The Value of Subjective Testing
By Jim Thompson
Many noise control engineers focus on objective tests and the data provided by such tests. This is natural because of the possible distortions of subjective impressions or personal bias. At the same time, many noise control engineers working in areas related to subjective response or sound quality do extensive testing to evaluate subjective responses to noise. In many of these cases, one is trying to turn subjective responses or preferences into objective data.
Most engineers are a little suspicious of subjective data. They have been trained in school to believe in hard data. All their training has been focused on how to work with such data. I thought relating some of my experiences dealing with subjective data – specifically subjective ratings by test drivers might be of interest and might even illustrate some of the strengths and weaknesses of such data.
Let me begin with when I first went to work for a tire company.

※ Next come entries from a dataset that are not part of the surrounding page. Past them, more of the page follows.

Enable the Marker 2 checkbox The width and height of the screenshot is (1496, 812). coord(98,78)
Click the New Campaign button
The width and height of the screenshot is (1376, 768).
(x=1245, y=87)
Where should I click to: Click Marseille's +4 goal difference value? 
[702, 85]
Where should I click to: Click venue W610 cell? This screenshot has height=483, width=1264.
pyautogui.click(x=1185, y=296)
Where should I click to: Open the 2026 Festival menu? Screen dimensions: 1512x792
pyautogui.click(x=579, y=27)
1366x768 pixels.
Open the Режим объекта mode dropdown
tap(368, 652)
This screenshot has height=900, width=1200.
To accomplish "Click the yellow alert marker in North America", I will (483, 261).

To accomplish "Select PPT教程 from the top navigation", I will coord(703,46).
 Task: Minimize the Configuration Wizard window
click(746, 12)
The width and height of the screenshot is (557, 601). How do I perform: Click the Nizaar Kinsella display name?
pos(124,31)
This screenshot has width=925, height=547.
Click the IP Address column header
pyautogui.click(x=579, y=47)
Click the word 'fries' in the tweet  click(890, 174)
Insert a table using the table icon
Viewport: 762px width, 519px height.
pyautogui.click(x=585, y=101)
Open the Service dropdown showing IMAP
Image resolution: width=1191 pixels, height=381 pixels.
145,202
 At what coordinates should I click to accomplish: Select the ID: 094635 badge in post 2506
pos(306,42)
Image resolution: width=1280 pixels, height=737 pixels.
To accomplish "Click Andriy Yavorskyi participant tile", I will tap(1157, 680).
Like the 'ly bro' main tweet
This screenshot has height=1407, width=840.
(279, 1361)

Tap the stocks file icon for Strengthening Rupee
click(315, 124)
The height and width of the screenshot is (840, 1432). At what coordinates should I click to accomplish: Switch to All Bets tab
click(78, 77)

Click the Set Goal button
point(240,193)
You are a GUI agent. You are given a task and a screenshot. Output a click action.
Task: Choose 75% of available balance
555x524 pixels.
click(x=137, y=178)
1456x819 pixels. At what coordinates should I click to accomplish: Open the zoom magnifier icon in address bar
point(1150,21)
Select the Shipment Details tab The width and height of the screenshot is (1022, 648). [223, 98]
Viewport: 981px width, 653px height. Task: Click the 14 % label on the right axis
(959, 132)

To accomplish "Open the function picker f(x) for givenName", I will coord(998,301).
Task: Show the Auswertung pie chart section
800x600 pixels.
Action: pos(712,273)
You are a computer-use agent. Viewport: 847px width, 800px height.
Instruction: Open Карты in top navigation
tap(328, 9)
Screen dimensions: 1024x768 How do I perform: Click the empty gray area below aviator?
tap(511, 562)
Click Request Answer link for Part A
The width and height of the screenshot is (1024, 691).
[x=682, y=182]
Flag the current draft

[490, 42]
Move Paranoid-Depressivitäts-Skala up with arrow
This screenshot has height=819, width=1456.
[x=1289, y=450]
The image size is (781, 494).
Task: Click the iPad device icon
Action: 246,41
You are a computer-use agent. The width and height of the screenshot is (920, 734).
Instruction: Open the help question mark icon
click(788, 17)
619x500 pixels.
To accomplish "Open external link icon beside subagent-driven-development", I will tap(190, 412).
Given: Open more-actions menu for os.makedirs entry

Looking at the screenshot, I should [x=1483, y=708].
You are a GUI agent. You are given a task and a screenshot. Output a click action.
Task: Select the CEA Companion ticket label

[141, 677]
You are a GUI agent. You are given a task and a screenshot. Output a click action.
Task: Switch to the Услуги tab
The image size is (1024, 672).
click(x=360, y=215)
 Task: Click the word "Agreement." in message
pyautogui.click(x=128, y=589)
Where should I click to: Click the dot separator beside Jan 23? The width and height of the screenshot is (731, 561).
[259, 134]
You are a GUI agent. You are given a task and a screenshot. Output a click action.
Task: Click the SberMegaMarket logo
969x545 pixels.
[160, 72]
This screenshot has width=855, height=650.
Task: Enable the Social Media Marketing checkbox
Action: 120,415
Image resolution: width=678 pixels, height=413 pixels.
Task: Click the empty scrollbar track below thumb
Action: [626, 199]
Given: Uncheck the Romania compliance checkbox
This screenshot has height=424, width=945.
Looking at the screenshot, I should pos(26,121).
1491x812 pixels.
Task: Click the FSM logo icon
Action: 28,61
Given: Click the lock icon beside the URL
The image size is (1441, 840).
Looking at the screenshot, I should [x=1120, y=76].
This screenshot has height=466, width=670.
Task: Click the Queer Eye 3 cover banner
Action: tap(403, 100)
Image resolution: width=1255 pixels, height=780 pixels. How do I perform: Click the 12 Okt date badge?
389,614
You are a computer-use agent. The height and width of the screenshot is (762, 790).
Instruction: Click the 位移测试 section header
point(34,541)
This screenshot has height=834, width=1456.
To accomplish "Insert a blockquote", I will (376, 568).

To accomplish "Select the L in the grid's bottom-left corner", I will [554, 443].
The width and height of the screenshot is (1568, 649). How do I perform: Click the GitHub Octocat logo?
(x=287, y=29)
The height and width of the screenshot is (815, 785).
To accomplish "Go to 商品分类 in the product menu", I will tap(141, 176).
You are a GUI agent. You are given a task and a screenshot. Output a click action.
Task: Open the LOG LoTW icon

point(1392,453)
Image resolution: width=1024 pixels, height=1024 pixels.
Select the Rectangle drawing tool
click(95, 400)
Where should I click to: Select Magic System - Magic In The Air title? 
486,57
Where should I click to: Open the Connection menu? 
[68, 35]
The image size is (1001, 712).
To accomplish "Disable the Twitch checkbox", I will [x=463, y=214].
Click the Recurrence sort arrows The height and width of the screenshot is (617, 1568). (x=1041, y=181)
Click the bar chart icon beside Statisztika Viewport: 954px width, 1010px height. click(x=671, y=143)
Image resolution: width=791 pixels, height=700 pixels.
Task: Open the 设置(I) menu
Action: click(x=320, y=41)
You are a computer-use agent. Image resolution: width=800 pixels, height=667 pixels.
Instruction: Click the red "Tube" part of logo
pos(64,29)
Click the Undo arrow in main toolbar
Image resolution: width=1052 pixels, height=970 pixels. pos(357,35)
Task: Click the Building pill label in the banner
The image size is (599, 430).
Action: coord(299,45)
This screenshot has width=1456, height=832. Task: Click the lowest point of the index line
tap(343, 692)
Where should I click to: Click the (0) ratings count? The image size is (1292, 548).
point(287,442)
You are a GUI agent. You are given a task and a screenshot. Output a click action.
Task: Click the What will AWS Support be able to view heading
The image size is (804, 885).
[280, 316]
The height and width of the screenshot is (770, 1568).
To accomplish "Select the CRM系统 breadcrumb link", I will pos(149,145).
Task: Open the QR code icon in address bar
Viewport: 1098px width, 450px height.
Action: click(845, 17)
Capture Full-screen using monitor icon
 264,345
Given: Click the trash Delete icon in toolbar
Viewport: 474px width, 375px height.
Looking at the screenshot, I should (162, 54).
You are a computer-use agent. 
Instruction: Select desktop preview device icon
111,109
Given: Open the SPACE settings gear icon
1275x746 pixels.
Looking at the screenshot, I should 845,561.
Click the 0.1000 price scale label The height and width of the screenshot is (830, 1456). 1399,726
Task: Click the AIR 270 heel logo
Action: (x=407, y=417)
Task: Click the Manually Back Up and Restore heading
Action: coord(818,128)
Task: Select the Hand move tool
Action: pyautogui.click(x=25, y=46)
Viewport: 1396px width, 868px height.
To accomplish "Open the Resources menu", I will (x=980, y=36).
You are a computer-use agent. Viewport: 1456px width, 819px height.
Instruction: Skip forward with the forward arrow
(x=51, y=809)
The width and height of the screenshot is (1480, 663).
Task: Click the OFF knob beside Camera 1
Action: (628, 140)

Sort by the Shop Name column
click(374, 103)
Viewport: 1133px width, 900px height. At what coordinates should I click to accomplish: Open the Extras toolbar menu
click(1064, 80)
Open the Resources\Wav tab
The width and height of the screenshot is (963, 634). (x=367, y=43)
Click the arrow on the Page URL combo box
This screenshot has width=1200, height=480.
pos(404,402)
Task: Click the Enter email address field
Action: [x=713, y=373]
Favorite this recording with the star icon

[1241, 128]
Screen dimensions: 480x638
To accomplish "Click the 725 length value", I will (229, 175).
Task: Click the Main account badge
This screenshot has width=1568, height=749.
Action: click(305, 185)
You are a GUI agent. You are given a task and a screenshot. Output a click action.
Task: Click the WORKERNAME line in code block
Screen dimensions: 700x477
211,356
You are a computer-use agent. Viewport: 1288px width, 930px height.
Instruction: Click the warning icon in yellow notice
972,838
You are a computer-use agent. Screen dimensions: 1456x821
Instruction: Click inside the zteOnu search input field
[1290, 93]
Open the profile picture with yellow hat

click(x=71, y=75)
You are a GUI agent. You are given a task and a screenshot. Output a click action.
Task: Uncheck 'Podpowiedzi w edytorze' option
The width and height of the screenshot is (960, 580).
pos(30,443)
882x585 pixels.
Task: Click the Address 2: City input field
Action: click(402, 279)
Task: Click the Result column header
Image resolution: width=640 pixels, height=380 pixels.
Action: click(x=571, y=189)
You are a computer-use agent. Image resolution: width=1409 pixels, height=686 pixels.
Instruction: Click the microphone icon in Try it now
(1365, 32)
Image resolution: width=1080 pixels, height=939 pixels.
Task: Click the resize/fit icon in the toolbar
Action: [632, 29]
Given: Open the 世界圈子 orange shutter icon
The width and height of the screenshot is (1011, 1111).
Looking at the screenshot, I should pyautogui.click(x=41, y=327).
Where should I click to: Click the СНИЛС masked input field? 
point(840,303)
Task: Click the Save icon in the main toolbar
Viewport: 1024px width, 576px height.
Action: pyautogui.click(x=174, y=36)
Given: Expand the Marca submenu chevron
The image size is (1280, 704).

I had a Ph.D. and nearly 10 years of experience in occupational and building acoustics at that point. Within the first week of my joining the company, I was asked to go on a ride with one of the test drivers on our track. He was doing tire noise evaluations and my boss thought it would be a good experience for me. It was a rude awakening for me. I could not hear most of the sounds he was talking about rating on a 10-point scale. I could hear the difference between the 7.5 and 4.5 rated tires.
One of the smart things I did was I went back to my boss’s office and told him about my inability. He congratulated me on my honesty and suggested that I remember for the rest of my career this vital lesson. Yes, we wanted our tires to be successful for the owner of the vehicle, but we were designing our tires based on the ratings of our own and the automotive manufacturer’s test drivers.
It is also important to note that different auto manufacturers had different test procedures that our test drivers had to match. One company ran tests on six different road surfaces to rank tires. In each case, these were well-defined tests that employed controls and repetition to insure repeatability. In the end, these test drivers did the ratings and could reliably rank differences the public would seldom notice.
This is a good point to note that this reliance on test driver subjective ratings was a strange criterion and could lead to odd circumstances. I feel comfortable in saying that 99% of vehicle owners or occupants would not notice the differences between 6 and 9 (out of 10) rated tires. No tire ever got a 10 rating. However, there was one customer in 100 or 1000 that might hear the noise. This was who was driving the ratings and test procedures.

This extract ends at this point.